Radico Khaitan To Expand Royal Ranthambore Whisky In Canteen Stores Department
Royal Ranthambore has recorded a strong growth over the last two years and its entry into the CSD will accelerate this momentum, says the managing director.

Radico Khaitan Ltd. will expand the presence of its Royal Ranthambore Whisky in the canteen stores department — retail outlets under the Ministry of Defence in military bases that provide consumer goods to the troops at a cheaper price.
The move comes at a time when Royal Ranthambore has witnessed an "exceptional growth" since its launch in 2021, according to an exchange filing on Thursday. "The brand has quickly gained popularity, fuelled by the increasing consumer preference for premium Indian spirits."
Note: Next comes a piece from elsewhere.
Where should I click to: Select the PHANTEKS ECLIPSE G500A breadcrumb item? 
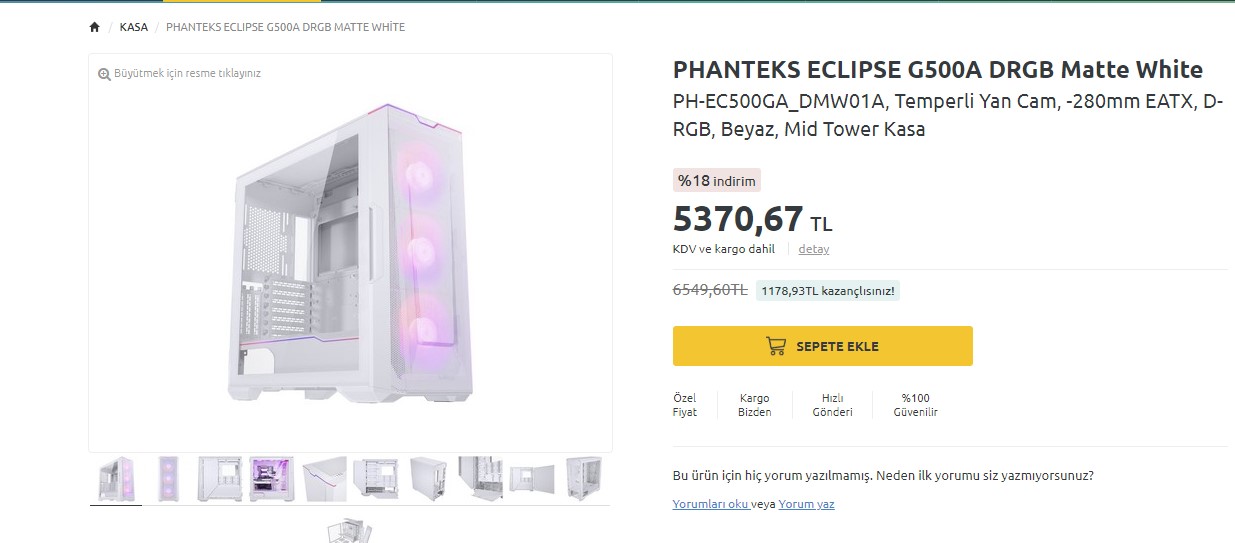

The liquor maker has led India's premiumisation trend, with luxury and semi-luxury brands contributing Rs 100 crore in net sales in the third quarter of the current financial year and Rs 250 crore in the first nine months of the fiscal, it said.
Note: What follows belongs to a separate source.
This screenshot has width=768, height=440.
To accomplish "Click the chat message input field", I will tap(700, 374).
Due to high demand in both domestic and international markets, the company is expecting to cross Rs 500 crore in net sales in the next fiscal.
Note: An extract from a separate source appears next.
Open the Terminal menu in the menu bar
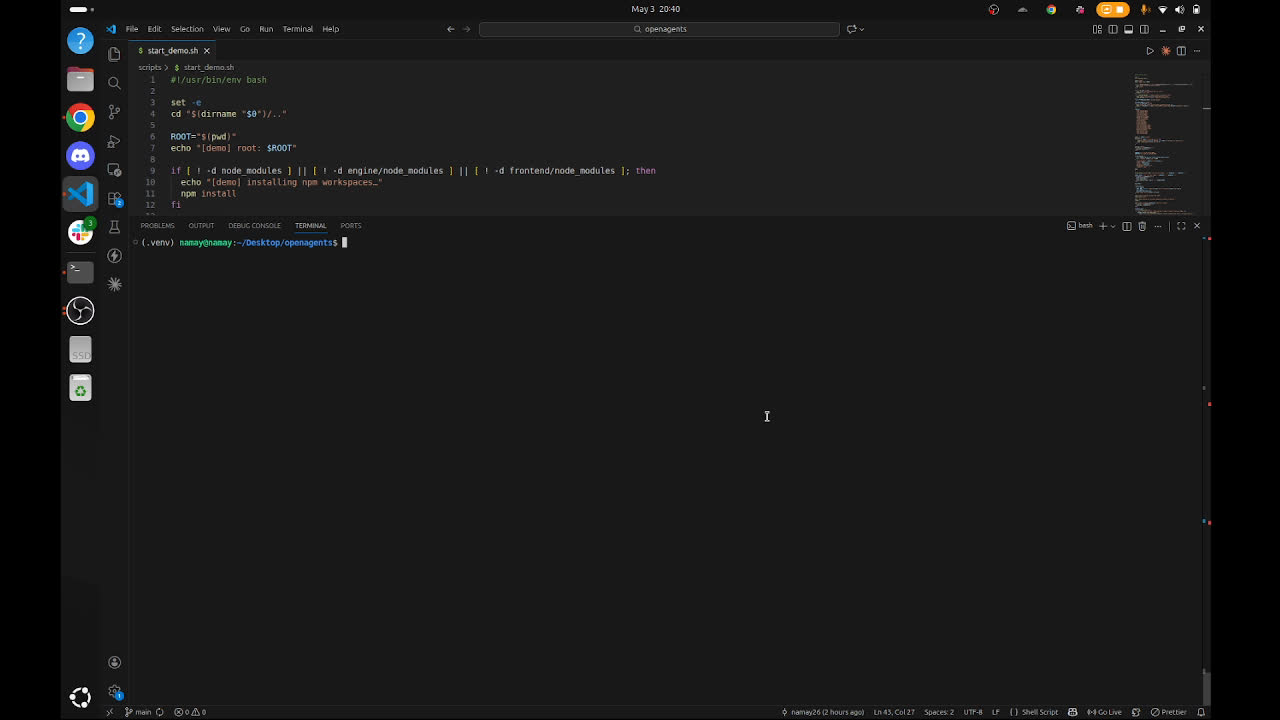1280x720 pixels. click(297, 29)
"Royal Ranthambore has recorded a strong growth over the last two years and its entry into the CSD will accelerate this momentum in the future," Managing Director Abhishek Khaitan said. "This expansion aligns with our vision to strengthen our luxury & semi-luxury brand portfolio and cater to evolving consumer preferences."
Q3 Performance
Radico Khaitan's net profit rose 27% to Rs 95.5 crore in the third quarter from Rs 75.2 crore in the year-ago period. Revenue from operations rose 8% to Rs 4,440.9 crore in the October–December period from Rs 4,111.2 crore in the same period of the previous fiscal.
Radico Khaitan's total Indian made foreign liquor volume reached 8.36 million cases for the quarter under review, a 15% increase year-on-year.
Shares of Radico Khaitan closed 8.87% higher at Rs 2,195.70 apiece on the National Stock Exchange, compared to a 0.09% fall in the benchmark Nifty. The stock has risen 36.51% in the last 12 months.
Nine out of the 12 analysts tracking the company have a 'buy' rating on the stock, two recommend 'hold' and one suggests 'sell', according to Bloomberg data. The average of 12-month analysts' price targets implies a potential upside of 13.3%.